» Information supplied
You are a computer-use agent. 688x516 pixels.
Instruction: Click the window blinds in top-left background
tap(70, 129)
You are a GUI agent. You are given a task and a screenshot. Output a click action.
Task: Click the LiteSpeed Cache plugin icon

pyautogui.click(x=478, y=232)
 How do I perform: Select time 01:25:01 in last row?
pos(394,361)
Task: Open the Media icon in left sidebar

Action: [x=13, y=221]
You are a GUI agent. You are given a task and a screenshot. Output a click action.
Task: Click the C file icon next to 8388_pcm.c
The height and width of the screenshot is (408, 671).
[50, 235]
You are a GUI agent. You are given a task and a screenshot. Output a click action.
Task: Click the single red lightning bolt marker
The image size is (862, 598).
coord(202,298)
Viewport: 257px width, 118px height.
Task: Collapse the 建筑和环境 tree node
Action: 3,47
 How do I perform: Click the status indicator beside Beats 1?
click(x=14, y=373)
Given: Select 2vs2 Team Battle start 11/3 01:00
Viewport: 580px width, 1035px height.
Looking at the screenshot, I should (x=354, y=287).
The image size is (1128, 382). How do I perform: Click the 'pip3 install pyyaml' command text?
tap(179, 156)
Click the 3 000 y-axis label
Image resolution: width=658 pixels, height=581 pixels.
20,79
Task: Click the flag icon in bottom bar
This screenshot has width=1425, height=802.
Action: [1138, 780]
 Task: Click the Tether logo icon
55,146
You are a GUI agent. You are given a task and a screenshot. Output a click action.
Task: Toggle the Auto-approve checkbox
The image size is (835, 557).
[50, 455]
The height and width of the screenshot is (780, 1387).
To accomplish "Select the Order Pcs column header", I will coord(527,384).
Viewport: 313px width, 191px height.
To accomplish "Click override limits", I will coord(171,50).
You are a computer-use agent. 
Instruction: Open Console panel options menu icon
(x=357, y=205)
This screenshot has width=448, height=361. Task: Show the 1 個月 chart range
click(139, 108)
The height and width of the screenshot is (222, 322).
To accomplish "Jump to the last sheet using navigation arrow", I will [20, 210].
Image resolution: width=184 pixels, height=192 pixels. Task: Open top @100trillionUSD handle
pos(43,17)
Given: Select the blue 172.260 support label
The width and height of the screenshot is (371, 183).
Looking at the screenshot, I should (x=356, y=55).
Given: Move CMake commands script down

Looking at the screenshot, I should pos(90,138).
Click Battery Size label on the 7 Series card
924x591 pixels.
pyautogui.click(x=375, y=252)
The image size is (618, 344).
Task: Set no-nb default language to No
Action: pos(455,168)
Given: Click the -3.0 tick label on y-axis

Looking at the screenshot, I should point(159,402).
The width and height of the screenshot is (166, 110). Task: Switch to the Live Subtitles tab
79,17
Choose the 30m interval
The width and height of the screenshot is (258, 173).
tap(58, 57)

» Action item
Please repeat the line that contains "Task: Toggle the Auto-approve checkbox" and every line after it through the end of the material above, exactly and with nothing added.

» Task response
Task: Toggle the Auto-approve checkbox
The image size is (835, 557).
[50, 455]
The height and width of the screenshot is (780, 1387).
To accomplish "Select the Order Pcs column header", I will coord(527,384).
Viewport: 313px width, 191px height.
To accomplish "Click override limits", I will coord(171,50).
You are a computer-use agent. 
Instruction: Open Console panel options menu icon
(x=357, y=205)
This screenshot has width=448, height=361. Task: Show the 1 個月 chart range
click(139, 108)
The height and width of the screenshot is (222, 322).
To accomplish "Jump to the last sheet using navigation arrow", I will [20, 210].
Image resolution: width=184 pixels, height=192 pixels. Task: Open top @100trillionUSD handle
pos(43,17)
Given: Select the blue 172.260 support label
The width and height of the screenshot is (371, 183).
Looking at the screenshot, I should (x=356, y=55).
Given: Move CMake commands script down

Looking at the screenshot, I should pos(90,138).
Click Battery Size label on the 7 Series card
924x591 pixels.
pyautogui.click(x=375, y=252)
The image size is (618, 344).
Task: Set no-nb default language to No
Action: pos(455,168)
Given: Click the -3.0 tick label on y-axis

Looking at the screenshot, I should point(159,402).
The width and height of the screenshot is (166, 110). Task: Switch to the Live Subtitles tab
79,17
Choose the 30m interval
The width and height of the screenshot is (258, 173).
tap(58, 57)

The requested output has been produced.